Although Naples's levels of outright senior poverty are low, many residents living on fixed incomes would probably like to cut their losses and leave. They won't be able to sell easily, or perhaps at all. They may get mad when they suddenly see that a chunk of the wealth they were counting on has eroded, and they will have the wherewithal, the time, and the energy (all that exercise) to make noise about it.
This could be adaptation's moment. This is the theory of change for climate adaptation: when the effects of the changing climate visibly hit investors' pocketbooks in a concentrated way, political systems will pay attention and shift in response. Adaptation is now and should be a nonpartisan issue, particularly in South Florida. Here's a map of where property insurance premiums are climbing the highest (from Mulder and Keys, 2024):
And here's a map of Florida voting results from the election earlier this month:
The blue splotch on the southeast edge of the state is made up of Palm Beach County (to the north) and Broward County (to the south); the red county bordering Broward that is to the west and also bordering the Gulf is Collier County, where Naples sits. Condos in Broward and Palm Beach Counties are also sitting on the market (Broward, Palm Beach County), but the median price for units in Collier County is far higher—$251K in Palm Beach County, $230K in Broward, but $417K for Collier—and so the voices that get raised in Collier may be heard more clearly.
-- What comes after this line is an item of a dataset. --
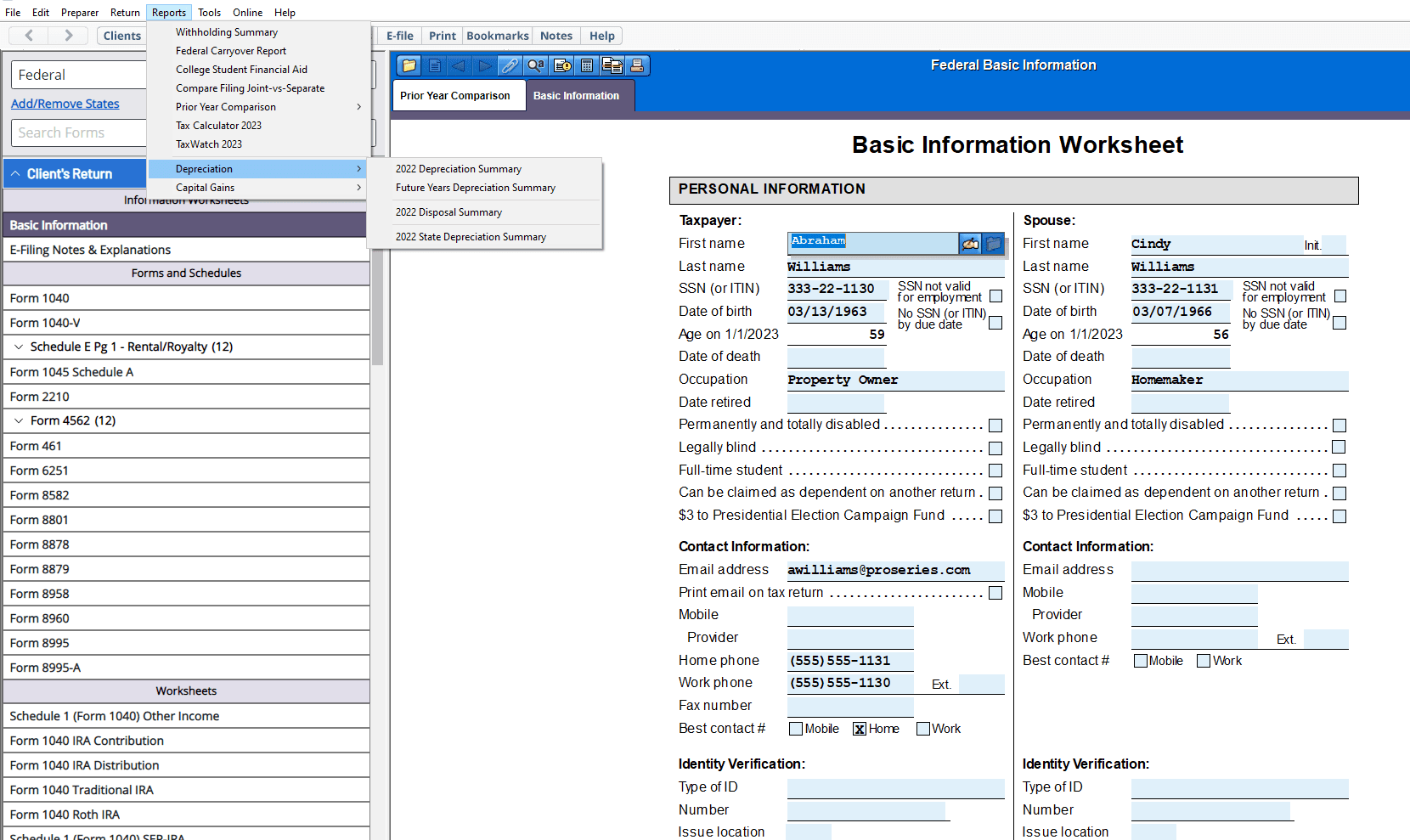This screenshot has width=1410, height=840.
Task: Click the magnifying glass search icon
Action: point(535,65)
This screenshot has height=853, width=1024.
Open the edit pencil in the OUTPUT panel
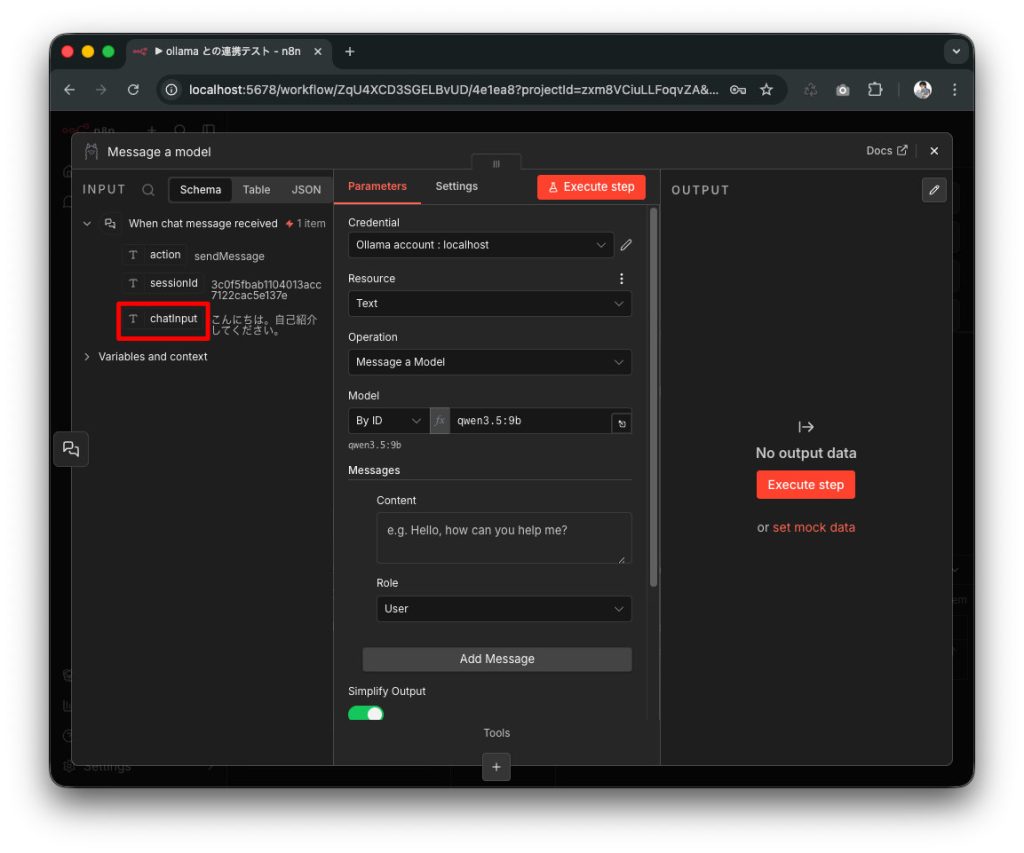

After all, Florida now has the southern White House in Mar-a-Lago. It also has four of the top ten US cities where home prices are going down the most.
Although Hurricane Milton (2024) caused significant damage in Naples and Collier County, it might take one more big storm to push Naples over the edge into adaptation activism. If it takes a crisis to drive policy change—and it seems to—that hurricane is bound to happen sooner rather than later.
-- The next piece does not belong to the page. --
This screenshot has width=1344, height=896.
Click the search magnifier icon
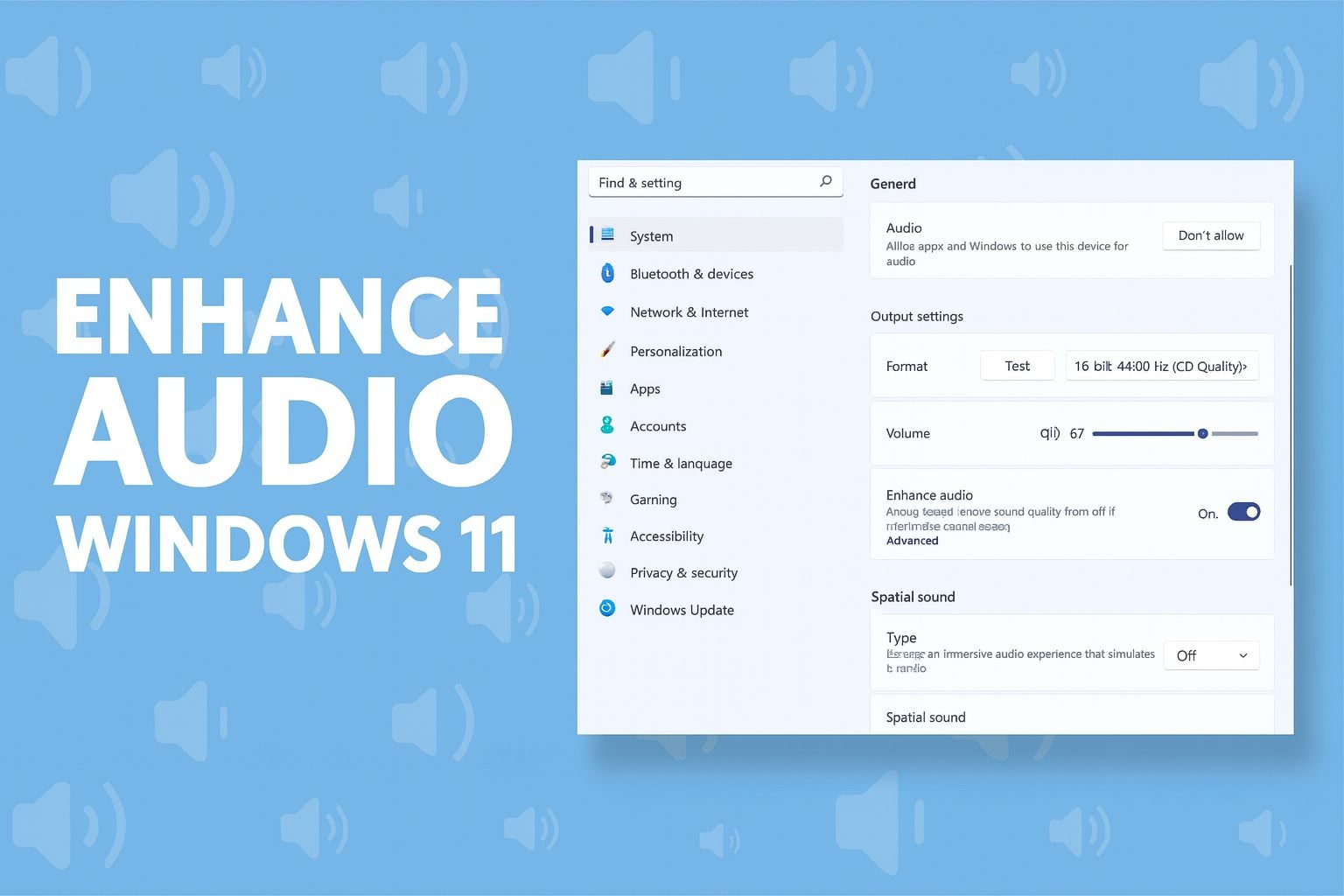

Naples: Where a national, nonpartisan climate adaptation push could begin. Naples isn't facing these repricing issues alone. Tampa Bay and Miami, with their many older condo buildings, are also seeing huge upticks in sales inventory. Across the state, according to the Tampa Bay Times, condo listings are up 65% over last year, and median sales prices are dropping. But because Naples has such a concentration of older people, the pain will be felt acutely there. Also, the region around Naples is full of high-income earners—behind only SF, NY, and Austin in the ranking of workers earning at least $500,000 a year.
Here's the idea: Older people vote in huge numbers. They write letters and call their representatives. Wealthy residents cannot stand losing money on their investments. Here's an opportunity to engage right-of-center people on a sensible issue: We cannot protect everyones' property values, but we can learn from the condo market in Naples. These market signals mean that it is getting too risky for new buyers to arrive there. Something has to shift.
We need to incentivize development in relatively safer places so that new buyers have somewhere to go. We need to plan to steadily withdraw public investment from relatively risky places. Most importantly, we need to put the risk on the table and deal with it. As Rep. Garret Graves (R-La.) told the Washington Post way back in 2020, "spending on resilience to prevent costlier climate damage is 'an awesome conservative fiscal argument.'" I'm counting on the residents of Naples to understand this. They surely have the time to reflect and act.
*Not that anyone should stop efforts to mitigate greenhouse gas emissions. This is a both/and story. Whatever we do on emissions, the rapid changes I keep writing about are already here. We're having one of the warmest falls ever. We need to change laws and financial incentives to account for these changes on an ongoing basis.